Димка вякнул что-то неопределенное, и Листратов посветлел лицом:
– Это, наверное, эксклюзивный метод реанимации. Мертвого поднимет! А за себя, Ириша, не волнуйся. Я уже сообщил Дмитрию Николаевичу, что ты стала жертвой обстоятельств и, сама того не подозревая, главным свидетелем по делу.
– Так вот почему он кастрюлями гремит! – догадалась я.
– Не волнуйся. Это с непривычки – в шкафу заблудился. А новость он воспринял вполне спокойно, привык, однако.

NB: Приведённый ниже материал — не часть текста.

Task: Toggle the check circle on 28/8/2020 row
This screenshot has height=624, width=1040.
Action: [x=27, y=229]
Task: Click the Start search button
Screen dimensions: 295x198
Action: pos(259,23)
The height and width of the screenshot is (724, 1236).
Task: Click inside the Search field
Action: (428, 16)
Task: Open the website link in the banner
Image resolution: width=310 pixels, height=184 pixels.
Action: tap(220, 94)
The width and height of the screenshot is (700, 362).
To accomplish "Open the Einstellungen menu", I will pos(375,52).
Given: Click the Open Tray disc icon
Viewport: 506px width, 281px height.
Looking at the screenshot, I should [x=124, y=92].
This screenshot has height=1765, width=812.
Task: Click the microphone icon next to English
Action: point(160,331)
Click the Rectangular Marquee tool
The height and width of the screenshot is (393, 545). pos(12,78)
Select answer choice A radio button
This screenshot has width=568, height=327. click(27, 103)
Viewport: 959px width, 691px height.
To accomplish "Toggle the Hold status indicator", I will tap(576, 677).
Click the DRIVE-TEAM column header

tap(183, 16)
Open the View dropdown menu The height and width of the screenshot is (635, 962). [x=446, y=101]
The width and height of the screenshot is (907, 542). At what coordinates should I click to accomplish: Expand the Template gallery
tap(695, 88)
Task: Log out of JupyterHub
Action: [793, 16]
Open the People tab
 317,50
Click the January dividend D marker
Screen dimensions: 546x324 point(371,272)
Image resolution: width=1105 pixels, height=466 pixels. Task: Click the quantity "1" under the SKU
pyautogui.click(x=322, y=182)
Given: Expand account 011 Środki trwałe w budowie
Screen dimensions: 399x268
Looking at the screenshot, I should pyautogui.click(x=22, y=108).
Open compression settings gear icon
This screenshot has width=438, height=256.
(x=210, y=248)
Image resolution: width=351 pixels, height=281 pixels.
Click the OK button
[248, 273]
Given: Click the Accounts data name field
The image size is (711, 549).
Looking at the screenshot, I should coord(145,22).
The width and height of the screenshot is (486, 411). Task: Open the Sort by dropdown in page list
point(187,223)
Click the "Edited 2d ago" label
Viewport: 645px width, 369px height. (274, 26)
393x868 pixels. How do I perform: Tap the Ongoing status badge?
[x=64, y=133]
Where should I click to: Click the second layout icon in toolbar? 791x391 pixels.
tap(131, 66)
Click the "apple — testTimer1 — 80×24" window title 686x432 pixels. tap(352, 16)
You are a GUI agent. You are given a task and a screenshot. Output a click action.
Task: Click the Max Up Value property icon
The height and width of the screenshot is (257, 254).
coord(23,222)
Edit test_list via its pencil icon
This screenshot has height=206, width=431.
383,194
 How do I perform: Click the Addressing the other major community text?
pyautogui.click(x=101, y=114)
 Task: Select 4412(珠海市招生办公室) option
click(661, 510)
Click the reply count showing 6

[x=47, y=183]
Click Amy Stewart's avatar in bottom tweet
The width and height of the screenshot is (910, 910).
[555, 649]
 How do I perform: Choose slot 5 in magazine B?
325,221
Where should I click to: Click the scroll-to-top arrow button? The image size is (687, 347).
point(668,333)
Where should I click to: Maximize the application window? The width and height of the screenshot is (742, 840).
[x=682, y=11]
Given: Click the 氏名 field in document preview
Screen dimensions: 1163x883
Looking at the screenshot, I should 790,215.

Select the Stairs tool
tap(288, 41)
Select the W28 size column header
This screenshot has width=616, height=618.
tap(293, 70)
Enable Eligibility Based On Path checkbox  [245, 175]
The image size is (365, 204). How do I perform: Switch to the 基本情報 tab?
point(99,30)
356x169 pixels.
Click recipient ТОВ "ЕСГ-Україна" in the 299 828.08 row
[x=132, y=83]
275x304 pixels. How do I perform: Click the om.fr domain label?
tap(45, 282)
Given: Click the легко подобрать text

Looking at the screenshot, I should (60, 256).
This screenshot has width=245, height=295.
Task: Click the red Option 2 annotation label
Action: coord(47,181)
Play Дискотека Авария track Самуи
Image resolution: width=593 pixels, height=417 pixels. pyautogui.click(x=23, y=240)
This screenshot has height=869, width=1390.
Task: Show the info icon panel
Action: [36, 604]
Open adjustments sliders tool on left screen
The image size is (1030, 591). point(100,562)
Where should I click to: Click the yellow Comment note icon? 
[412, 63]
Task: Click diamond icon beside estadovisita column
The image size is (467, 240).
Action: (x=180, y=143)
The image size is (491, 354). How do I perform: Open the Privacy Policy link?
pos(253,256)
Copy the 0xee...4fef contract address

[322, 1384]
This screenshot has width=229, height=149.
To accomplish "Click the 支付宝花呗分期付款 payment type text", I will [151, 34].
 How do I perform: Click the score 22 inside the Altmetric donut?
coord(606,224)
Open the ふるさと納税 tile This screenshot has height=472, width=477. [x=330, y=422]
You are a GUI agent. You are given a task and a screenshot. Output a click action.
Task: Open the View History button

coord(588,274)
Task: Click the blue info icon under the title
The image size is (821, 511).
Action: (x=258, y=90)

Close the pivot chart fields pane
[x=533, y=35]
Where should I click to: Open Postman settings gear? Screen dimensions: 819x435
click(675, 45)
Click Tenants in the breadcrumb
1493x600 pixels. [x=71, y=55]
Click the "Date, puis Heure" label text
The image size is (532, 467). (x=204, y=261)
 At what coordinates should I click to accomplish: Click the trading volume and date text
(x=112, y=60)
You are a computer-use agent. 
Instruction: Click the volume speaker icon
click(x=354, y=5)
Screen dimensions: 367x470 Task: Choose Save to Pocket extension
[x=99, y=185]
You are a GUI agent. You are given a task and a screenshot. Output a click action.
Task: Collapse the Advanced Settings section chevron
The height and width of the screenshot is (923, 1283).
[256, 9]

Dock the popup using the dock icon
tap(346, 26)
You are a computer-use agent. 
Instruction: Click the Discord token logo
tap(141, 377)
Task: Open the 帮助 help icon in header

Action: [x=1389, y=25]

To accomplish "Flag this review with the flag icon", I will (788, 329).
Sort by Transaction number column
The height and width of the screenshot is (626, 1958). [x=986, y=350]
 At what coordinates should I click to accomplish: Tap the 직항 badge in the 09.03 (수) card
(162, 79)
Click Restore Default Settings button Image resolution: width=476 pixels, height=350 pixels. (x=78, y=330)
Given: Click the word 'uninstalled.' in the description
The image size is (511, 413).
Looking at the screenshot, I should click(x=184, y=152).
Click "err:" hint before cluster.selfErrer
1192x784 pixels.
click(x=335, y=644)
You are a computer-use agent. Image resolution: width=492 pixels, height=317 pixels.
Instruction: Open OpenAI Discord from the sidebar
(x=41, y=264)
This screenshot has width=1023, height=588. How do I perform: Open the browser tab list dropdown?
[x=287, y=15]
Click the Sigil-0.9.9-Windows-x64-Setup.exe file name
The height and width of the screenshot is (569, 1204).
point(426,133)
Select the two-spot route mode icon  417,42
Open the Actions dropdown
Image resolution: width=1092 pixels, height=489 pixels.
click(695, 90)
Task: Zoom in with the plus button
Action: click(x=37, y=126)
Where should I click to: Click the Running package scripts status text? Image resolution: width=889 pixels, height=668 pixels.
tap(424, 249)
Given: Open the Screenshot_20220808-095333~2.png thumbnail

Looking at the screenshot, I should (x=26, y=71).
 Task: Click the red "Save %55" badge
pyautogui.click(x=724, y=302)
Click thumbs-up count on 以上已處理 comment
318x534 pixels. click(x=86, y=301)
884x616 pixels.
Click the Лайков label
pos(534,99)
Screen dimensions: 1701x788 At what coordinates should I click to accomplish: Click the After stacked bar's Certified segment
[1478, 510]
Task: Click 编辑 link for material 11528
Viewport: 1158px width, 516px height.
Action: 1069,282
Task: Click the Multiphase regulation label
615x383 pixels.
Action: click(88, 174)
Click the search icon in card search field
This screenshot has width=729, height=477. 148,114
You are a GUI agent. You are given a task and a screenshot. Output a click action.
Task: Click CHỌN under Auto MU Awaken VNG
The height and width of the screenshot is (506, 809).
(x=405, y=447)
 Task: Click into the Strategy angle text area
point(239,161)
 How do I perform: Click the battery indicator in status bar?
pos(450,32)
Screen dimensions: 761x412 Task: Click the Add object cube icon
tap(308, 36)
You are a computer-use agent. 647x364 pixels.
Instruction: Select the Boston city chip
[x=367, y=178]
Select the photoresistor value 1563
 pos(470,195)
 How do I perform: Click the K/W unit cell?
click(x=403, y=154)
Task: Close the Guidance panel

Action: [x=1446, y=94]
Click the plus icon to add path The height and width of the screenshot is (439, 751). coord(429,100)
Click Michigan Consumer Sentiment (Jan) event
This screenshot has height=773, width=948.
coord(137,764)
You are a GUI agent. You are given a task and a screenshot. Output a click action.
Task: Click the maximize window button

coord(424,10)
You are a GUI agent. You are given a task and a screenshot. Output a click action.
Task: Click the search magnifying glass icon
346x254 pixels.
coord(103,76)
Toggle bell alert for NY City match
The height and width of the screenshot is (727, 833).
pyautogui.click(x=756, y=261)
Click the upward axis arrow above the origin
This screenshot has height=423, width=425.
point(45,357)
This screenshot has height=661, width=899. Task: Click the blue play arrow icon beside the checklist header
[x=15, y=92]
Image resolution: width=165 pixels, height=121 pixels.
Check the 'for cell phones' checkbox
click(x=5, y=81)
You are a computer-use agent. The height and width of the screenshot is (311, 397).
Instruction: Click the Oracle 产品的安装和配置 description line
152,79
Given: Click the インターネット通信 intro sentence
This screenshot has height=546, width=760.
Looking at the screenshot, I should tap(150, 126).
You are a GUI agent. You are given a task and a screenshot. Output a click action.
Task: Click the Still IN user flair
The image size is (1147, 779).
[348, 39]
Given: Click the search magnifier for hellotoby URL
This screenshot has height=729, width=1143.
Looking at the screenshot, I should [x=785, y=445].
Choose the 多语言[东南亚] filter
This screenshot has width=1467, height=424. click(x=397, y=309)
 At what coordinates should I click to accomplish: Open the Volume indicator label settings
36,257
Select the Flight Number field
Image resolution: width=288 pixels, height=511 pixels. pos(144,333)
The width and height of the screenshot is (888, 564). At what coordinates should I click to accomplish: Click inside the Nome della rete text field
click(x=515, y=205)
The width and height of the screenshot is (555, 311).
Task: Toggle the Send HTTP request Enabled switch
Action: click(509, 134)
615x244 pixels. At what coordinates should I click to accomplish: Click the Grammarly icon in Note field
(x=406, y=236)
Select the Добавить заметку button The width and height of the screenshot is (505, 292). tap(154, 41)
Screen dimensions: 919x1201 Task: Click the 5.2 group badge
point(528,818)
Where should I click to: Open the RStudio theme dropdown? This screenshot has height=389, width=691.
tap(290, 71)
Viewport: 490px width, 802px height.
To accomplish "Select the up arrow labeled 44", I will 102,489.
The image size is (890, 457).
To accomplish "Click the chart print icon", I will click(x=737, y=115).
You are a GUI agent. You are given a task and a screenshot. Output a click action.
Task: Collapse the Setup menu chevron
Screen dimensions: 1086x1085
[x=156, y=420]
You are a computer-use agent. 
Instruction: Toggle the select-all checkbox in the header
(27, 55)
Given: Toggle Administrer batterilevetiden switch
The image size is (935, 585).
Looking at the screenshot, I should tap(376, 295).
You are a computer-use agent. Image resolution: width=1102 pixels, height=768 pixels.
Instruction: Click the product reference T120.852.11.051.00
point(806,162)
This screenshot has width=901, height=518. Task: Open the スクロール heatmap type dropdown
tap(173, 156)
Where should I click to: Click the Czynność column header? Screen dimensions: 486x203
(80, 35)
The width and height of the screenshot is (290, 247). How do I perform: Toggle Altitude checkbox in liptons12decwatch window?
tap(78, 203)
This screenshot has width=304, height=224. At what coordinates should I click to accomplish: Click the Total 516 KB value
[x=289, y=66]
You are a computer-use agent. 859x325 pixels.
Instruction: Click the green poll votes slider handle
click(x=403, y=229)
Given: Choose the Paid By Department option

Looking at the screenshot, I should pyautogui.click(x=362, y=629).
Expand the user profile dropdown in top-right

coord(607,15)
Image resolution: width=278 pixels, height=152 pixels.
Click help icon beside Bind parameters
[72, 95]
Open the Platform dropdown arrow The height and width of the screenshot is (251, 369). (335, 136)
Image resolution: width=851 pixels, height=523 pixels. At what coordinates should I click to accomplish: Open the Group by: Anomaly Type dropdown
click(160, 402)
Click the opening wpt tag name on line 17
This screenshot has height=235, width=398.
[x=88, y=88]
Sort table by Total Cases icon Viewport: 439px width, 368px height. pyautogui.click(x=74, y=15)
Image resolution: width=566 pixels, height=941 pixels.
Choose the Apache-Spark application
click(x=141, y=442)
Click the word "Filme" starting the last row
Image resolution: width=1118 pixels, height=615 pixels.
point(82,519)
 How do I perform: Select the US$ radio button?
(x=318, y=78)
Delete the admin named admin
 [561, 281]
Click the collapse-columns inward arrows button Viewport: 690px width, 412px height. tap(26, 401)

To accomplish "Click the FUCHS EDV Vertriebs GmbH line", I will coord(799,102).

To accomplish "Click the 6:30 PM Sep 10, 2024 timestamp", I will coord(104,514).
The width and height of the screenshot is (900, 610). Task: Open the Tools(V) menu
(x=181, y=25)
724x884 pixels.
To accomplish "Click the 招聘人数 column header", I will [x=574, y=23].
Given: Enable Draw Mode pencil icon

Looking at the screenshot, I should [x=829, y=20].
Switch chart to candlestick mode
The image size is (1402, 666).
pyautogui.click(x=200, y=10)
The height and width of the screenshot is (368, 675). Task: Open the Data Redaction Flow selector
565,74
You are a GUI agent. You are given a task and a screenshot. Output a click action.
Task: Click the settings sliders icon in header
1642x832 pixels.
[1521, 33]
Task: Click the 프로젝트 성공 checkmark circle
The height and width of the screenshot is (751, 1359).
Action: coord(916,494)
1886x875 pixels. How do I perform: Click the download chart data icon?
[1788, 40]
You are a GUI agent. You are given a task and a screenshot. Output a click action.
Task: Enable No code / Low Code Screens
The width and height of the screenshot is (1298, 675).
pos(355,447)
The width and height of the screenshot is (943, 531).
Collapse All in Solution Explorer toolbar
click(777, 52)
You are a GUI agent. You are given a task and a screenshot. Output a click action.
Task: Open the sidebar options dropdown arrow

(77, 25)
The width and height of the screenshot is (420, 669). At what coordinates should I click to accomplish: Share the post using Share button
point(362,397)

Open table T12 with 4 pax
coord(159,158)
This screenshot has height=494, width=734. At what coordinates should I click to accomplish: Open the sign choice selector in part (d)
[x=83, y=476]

– Хорошо. Но два условия: рассказывать буду только при Наташке, она хоть особа и заразная, но, в случае чего, поправит, и умолчу про поход в мужской стриптиз-клуб…
– Куда?
Я замерла, прервав формирование на шубе прямого пробора. Умолчала так умолчала!
– Мне бы… руки помыть. И переодеться…
– Не имею права задерживать, – съехидничал Листратов. – Пойду к приятелю, пока кухню не разнес.
Я прошла мимо Аленки, глаза которой таращились на меня из вроде как закрытой двери ее комнаты.
– Про ночной кошмар потом расскажу, – процедила я мимоходом. – Мы со Славкой тебя будить не хотели…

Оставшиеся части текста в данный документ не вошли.